Day 6-Shyness

Shyness: the awkwardness  or apprehension some people feel when approaching or being approached by other people. I have been shy through most of my school years. Interesting point on many dimensions within myself. Part of the shyness has to do with my self image of my looks in particular my relationship with my ears. Which. If I’m honest I don’t really like.  I don’t want my ears to look different. But that’s the reality. I think this has a lot to do with my shyness and not wanting to be seen. For fear others will bring attention to it and even tease,bully, or verbally abuse me. It’s a tough point for me to look at and talk about..But even tougher to hold in. Of course this is only one aspect of my shyness. And others my whole life asking me about my ears probably contributed to extreme judgement and self consciousness where i shut down in front of strangers.

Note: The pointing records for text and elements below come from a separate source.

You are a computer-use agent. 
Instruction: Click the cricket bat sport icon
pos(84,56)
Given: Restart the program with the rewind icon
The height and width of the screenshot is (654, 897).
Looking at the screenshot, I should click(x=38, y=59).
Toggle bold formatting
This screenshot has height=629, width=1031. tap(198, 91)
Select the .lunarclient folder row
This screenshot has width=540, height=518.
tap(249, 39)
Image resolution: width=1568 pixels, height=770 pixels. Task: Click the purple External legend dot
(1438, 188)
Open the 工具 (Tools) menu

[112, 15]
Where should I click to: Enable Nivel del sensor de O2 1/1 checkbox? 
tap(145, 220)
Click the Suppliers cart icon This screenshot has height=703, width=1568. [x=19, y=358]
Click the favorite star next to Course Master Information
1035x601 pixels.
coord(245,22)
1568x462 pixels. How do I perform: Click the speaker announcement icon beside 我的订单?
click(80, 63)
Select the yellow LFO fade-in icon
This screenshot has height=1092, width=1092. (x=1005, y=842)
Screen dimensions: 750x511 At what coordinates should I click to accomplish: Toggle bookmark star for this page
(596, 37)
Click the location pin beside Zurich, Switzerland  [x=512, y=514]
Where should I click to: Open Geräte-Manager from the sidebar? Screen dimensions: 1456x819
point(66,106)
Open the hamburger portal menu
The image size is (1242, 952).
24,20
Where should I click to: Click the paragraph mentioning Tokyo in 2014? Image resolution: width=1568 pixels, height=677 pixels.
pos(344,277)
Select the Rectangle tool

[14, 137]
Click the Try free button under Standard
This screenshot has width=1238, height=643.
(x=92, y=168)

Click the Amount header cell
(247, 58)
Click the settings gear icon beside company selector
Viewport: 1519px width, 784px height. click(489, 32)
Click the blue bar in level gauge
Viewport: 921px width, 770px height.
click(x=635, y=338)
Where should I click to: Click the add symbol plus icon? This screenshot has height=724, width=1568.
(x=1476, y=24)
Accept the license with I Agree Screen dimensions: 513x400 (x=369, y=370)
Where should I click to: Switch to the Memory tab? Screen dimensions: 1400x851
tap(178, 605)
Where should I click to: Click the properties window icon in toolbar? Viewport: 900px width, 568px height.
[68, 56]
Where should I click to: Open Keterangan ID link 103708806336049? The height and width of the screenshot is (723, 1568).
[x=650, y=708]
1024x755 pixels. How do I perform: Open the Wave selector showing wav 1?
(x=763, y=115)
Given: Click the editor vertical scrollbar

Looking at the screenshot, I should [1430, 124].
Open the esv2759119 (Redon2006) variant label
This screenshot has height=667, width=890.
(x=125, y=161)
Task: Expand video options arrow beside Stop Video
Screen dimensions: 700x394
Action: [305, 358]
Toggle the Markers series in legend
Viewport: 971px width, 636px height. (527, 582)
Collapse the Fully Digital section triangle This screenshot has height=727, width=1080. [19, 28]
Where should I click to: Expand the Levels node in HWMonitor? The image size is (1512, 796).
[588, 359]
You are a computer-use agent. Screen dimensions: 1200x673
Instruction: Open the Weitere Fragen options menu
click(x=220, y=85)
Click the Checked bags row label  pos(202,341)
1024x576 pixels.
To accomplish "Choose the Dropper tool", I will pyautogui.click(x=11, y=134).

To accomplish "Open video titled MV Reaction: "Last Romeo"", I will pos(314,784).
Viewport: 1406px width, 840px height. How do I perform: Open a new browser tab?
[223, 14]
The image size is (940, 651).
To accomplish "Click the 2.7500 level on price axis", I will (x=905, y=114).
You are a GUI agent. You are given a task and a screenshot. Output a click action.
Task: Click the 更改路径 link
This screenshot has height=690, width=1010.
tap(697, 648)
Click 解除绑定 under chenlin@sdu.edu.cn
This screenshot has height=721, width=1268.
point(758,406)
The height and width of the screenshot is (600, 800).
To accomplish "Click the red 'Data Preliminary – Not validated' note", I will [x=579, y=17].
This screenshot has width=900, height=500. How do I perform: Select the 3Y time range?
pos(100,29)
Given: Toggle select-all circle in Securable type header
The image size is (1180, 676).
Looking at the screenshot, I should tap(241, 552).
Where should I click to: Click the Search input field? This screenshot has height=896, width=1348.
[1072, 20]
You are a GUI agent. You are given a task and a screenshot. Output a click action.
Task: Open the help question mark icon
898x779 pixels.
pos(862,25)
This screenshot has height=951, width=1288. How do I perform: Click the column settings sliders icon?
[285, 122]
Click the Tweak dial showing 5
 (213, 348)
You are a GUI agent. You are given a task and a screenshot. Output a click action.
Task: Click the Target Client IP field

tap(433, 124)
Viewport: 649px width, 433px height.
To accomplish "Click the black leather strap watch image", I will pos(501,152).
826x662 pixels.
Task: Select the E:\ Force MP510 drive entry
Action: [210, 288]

I forgive myself for accepting and allowing myself to allow others to identify me as shy and introverted. When in reality that was only a mask or what they saw.

I forgive myself for accepting and allowing myself to fear meeting new women

I forgive myself for accepting and allowing myself to fear my job,living, and financial situation isnt the best which hesitates me from meeting women and believing i could be a potential partner

I forgive myself for accepting and allowing myself to not like my ears

I forgive myself for accepting and allowing myself to not love my ears

I forgive myself for accepting and allowing myself to hold in anger that my parents didn’t have doctor put cotton swabs behind my ears after birth to help shape my ears normally

I forgive myself for accepting and allowing myself to feel like an outsider because my ears are different.

I forgive myself for accepting and allowing myself to think that my ears are the reason i don’t have a partner.

I forgive myself for accepting and allowing myself to think to people who are self conscious about petty things on there face “what are you complaining for?”

I forgive myself for accepting and allowing myself to judge my ears as my worthiness where if i had normal ears i would be more worthy

I forgive myself for accepting and allowing myself to compare my ears to others and equate my ears with penis size.

I forgive myself for accepting and allowing myself to focus so much on my appearance and not who i am deep down inside.

I forgive myself for accepting and allowing myself to be afraid to face people look them in the face. and for them to see me.

I forgive myself for accepting and allowing myself to think others are talking about my ears behind my back

I forgive myself for accepting and allowing myself when i was a teenager to be pissed off at my “friend” and a women for when i drove them around to laugh about my ears behind my back. My friend encouraged me to confront him. Which i did but it was more of a wanting to fight approach.

I forgive myself for accepting and allowing myself to think im ugly because of my ears. When if im honest with myself i don’t mind the way i look other than my ears.

I forgive myself for accepting and allowing myself to both want and fear attention.

I forgive myself for accepting and allowing myself to hold in the pain and rage of being teased about my ears…something i can’t change or have control over.

I forgive myself for accepting and allowing myself to cut myself short because of my ears. WHen in reality i am capable of doing anything that i want or that other people do.

 

When and as i see myself going into self consciousness and anger toward people who have created hurt in my cellular memory about my ears i stop and breathe

I realize there is NOTHING i can do about my ears…but embrace them or run away from them. I don’t have the funds to do plastic surgery.

I commit myself to heal my wounded-ness of  being teased about my appearance.